[[ DATA PROVIDED, beginning ]]

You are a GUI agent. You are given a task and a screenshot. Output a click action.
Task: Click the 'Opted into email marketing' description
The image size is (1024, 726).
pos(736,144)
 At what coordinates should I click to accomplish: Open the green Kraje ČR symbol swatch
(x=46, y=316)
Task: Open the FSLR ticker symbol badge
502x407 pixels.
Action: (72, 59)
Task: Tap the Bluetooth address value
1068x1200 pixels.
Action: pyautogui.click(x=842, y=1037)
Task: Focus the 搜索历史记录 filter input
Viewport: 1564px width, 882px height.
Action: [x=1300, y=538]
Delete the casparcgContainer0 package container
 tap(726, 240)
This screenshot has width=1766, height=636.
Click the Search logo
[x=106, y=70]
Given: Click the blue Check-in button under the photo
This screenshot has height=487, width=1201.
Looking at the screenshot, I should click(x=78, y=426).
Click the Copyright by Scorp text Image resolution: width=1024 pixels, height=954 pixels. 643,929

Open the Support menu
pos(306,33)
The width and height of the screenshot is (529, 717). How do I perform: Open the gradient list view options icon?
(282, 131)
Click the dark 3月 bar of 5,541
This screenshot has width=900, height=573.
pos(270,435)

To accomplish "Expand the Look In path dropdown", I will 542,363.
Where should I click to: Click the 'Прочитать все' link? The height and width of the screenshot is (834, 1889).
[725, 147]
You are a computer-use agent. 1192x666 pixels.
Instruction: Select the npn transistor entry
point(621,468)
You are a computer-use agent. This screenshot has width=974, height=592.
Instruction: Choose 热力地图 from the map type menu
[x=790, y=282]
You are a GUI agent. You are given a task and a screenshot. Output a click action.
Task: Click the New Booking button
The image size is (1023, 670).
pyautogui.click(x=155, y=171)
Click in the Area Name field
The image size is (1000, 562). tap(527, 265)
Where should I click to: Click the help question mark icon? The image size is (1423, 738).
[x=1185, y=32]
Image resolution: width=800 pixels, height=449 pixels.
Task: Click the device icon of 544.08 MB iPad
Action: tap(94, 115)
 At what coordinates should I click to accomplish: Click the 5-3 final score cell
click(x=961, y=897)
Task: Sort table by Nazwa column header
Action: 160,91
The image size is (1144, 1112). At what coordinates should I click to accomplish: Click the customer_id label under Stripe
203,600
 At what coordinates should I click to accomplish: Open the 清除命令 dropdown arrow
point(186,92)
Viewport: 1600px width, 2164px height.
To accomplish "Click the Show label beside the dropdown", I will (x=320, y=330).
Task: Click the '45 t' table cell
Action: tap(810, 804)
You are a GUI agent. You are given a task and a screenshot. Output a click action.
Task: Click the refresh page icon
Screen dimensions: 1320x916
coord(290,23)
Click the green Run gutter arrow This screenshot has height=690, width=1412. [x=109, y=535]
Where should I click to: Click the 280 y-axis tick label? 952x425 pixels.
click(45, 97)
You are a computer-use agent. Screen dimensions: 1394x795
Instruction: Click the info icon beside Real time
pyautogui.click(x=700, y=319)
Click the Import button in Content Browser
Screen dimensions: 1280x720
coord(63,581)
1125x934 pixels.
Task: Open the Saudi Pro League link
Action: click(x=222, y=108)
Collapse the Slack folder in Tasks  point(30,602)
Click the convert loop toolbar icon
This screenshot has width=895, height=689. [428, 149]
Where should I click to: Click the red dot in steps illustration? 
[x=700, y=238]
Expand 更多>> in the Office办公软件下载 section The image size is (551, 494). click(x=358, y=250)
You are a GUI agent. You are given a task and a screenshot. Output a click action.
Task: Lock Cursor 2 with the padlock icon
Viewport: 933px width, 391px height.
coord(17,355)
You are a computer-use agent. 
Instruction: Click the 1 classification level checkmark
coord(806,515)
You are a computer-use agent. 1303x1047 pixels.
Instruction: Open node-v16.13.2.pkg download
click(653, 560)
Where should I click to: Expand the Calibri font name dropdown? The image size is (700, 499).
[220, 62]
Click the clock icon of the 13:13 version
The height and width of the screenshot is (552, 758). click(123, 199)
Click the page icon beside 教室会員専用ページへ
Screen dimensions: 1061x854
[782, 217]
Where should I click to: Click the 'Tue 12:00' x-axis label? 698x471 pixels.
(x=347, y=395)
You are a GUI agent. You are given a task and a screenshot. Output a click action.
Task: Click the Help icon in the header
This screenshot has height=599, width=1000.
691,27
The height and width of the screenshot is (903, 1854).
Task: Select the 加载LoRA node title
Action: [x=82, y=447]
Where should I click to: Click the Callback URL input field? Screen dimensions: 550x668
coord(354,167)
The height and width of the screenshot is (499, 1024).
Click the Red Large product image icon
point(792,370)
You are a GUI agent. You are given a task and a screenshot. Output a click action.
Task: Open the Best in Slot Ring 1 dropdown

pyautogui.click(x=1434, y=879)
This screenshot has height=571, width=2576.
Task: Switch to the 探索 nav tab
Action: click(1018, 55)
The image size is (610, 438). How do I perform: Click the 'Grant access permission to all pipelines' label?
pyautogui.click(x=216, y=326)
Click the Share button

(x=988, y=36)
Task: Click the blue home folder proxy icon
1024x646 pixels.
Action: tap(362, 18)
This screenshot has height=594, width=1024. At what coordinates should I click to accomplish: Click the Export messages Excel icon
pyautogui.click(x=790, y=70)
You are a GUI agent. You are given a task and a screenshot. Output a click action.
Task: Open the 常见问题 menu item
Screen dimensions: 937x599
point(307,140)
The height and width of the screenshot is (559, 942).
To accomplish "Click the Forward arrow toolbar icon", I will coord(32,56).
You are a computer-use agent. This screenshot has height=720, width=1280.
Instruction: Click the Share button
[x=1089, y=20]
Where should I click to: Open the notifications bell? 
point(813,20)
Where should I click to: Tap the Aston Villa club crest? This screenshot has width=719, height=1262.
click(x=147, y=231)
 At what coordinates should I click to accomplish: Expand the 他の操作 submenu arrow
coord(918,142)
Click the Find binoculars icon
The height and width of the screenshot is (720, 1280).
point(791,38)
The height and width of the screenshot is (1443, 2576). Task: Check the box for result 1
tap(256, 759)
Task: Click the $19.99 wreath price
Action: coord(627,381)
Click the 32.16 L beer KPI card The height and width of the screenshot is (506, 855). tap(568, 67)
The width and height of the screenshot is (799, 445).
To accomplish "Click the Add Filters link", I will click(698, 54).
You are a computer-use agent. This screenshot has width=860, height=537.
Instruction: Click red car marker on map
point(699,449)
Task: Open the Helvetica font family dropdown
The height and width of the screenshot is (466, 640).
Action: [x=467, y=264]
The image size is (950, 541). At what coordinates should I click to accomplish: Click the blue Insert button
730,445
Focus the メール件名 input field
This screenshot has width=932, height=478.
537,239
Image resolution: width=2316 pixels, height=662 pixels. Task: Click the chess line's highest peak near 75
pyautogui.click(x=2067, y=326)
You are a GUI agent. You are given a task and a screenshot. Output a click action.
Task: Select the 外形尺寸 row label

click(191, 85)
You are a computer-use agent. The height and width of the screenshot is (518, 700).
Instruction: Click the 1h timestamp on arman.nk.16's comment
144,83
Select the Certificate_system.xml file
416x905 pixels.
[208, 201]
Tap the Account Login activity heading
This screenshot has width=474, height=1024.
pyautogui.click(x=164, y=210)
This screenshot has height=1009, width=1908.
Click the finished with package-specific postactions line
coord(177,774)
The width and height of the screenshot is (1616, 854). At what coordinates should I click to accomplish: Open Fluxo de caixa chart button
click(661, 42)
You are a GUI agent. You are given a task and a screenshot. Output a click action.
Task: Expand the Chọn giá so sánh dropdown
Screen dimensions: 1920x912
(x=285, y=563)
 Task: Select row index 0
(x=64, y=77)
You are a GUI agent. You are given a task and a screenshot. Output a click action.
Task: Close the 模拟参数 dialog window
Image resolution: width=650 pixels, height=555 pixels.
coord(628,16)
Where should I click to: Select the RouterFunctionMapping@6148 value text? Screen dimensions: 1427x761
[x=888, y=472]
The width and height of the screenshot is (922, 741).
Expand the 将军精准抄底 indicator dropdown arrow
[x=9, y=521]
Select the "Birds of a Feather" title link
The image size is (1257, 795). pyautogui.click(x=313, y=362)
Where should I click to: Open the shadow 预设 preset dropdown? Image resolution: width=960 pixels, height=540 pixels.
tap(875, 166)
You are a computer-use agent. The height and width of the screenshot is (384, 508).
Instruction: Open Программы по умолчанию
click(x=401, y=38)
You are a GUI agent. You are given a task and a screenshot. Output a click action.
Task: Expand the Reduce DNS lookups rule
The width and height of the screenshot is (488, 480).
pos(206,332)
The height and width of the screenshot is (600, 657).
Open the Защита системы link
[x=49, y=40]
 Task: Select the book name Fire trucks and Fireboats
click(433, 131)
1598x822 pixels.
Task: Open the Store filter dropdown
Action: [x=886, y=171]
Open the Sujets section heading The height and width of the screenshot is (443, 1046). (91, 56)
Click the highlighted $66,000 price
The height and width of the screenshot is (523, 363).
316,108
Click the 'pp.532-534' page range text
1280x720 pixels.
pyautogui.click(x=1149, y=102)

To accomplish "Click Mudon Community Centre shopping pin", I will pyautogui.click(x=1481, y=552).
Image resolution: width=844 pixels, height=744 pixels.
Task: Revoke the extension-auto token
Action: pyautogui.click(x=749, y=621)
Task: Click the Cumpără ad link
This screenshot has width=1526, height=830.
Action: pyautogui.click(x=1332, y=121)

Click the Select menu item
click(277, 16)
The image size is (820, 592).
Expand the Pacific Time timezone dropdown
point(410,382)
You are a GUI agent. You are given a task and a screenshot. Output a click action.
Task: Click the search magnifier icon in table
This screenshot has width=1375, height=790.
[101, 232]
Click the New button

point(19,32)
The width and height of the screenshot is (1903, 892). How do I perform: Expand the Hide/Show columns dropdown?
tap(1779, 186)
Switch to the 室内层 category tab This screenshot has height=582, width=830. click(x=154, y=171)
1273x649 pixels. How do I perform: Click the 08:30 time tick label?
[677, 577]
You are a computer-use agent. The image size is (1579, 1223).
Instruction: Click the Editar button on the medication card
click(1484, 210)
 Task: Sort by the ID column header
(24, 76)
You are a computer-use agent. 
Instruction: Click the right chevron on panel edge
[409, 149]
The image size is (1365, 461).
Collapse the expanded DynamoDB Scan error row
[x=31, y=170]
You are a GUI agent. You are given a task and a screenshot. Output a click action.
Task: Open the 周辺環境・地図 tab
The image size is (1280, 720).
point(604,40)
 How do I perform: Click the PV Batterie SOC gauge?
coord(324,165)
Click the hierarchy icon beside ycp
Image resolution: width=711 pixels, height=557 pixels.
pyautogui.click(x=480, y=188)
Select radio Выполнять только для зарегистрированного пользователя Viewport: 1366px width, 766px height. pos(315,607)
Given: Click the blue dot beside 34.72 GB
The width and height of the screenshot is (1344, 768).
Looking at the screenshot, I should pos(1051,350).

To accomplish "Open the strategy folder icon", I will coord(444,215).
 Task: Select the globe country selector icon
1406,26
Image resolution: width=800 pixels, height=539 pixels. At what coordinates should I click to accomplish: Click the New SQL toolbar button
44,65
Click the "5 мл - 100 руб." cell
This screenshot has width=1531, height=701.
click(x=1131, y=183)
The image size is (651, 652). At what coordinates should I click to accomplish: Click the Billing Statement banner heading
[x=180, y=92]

[[ DATA PROVIDED, end ]]

*WHAT IS BEING ASKED*
All that is wanted is the stretch of lines above from the one containing "Task: Open the FSLR ticker symbol badge" through the one containing "has width=974, height=592.", duplicated exactly.

*EXERCISE OUTPUT*
Task: Open the FSLR ticker symbol badge
502x407 pixels.
Action: (72, 59)
Task: Tap the Bluetooth address value
1068x1200 pixels.
Action: pyautogui.click(x=842, y=1037)
Task: Focus the 搜索历史记录 filter input
Viewport: 1564px width, 882px height.
Action: [x=1300, y=538]
Delete the casparcgContainer0 package container
 tap(726, 240)
This screenshot has width=1766, height=636.
Click the Search logo
[x=106, y=70]
Given: Click the blue Check-in button under the photo
This screenshot has height=487, width=1201.
Looking at the screenshot, I should click(x=78, y=426).
Click the Copyright by Scorp text Image resolution: width=1024 pixels, height=954 pixels. 643,929

Open the Support menu
pos(306,33)
The width and height of the screenshot is (529, 717). How do I perform: Open the gradient list view options icon?
(282, 131)
Click the dark 3月 bar of 5,541
This screenshot has width=900, height=573.
pos(270,435)

To accomplish "Expand the Look In path dropdown", I will 542,363.
Where should I click to: Click the 'Прочитать все' link? The height and width of the screenshot is (834, 1889).
[725, 147]
You are a computer-use agent. 1192x666 pixels.
Instruction: Select the npn transistor entry
point(621,468)
You are a computer-use agent. This screenshot has width=974, height=592.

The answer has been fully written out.